Low Power ATTiny85 Experiment

I spent time on and off this summer trying to build a micro-controller-based circuit that would run on minimal power. My desire is to build a circuit that runs on solar power but will fall back to battery during the night or when it is cloudy. Given the lack of sun around here in the winter, it could be a few weeks between days with enough light to recharge batteries so the design must allow the circuit to run for several weeks, minimal, on battery.

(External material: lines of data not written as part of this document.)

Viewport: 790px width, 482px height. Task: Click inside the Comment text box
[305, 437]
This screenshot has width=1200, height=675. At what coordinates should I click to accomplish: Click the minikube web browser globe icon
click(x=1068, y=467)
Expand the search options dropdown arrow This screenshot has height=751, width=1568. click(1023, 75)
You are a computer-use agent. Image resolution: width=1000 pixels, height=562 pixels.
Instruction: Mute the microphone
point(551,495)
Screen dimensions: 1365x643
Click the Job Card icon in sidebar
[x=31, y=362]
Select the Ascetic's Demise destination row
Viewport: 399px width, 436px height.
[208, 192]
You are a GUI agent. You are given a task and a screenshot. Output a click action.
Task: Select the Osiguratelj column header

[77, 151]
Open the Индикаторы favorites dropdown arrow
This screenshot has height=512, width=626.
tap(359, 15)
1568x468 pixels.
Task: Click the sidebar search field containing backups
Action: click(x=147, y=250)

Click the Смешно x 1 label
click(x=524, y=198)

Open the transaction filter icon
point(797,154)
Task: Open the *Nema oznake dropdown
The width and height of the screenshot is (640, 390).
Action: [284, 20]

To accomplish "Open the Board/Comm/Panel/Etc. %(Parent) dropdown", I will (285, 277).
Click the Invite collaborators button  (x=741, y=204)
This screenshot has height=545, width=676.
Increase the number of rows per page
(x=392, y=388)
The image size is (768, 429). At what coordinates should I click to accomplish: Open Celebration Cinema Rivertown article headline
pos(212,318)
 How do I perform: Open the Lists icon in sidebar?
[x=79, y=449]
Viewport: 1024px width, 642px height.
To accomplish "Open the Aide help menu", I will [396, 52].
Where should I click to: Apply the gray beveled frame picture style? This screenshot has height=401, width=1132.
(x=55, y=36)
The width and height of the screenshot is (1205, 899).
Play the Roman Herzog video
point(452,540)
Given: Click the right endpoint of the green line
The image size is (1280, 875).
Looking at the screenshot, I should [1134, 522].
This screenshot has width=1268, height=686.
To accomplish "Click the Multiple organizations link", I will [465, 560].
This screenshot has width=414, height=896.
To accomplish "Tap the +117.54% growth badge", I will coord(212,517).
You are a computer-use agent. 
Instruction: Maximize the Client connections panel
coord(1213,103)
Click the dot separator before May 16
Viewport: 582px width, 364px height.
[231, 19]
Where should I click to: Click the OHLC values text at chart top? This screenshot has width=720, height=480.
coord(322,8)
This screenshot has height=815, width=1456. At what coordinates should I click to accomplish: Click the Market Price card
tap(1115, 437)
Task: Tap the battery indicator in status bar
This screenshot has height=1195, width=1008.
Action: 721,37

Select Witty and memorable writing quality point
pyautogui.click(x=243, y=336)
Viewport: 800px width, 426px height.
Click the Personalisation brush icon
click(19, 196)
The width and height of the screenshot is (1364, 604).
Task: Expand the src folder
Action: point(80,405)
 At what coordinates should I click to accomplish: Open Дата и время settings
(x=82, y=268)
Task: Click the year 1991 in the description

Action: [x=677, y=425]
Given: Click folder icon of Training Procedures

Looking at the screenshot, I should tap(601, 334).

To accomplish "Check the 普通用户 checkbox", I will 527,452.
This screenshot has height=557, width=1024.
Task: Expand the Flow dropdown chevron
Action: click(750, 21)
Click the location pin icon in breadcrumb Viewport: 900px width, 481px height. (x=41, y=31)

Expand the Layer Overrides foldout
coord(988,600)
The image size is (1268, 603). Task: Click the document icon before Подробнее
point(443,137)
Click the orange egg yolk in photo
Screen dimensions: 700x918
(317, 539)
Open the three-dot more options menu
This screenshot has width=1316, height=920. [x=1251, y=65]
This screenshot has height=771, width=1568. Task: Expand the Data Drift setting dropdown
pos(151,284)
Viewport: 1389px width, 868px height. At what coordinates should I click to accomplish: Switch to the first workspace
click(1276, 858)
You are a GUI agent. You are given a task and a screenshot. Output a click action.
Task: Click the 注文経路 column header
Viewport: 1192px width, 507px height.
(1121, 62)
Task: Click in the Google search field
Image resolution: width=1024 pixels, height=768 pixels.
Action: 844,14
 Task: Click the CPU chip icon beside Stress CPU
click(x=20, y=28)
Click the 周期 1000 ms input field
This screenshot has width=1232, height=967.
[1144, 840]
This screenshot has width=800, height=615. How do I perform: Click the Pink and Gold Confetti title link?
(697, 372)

The circuit itself is a simple gate alarm. A switch on the gate is monitored. If the gate is opened, a loud beep occurs. If the gate is not closed within a specified time, an audible alarm is sounded. This is a useful circuit for me and a great platform for the low power experiment, because it would need to be mounted near the gate where I have no power, but sunlight is available for charging.

The Micro-controller Circuit

The schematic for the circuit is straight forward:


The micro-controller is an ATTiny85. The gate switch, connected to pin 1 monitors the gate. Pin 2 controls a transistor which sounds the audible alarm. Pin 3 is connected to a push button. When the gate needs to be left open, this can be pressed to silence the alarm. Finally, pin 4 is connected to the RST pin. This allows the ATTiny85 to hard reset itself.

I tend to use Arduino Nanos because they are cheap and full-featured, but they need a lot of power. I think my cheap Chinese version was drawing 70mA. My last low power experiment used an Arduino RBBB but even that took 22mA. The ATTiny85 is advertised to only need .3mA. When in sleep mode, the ATTiny85 only needs .1uA.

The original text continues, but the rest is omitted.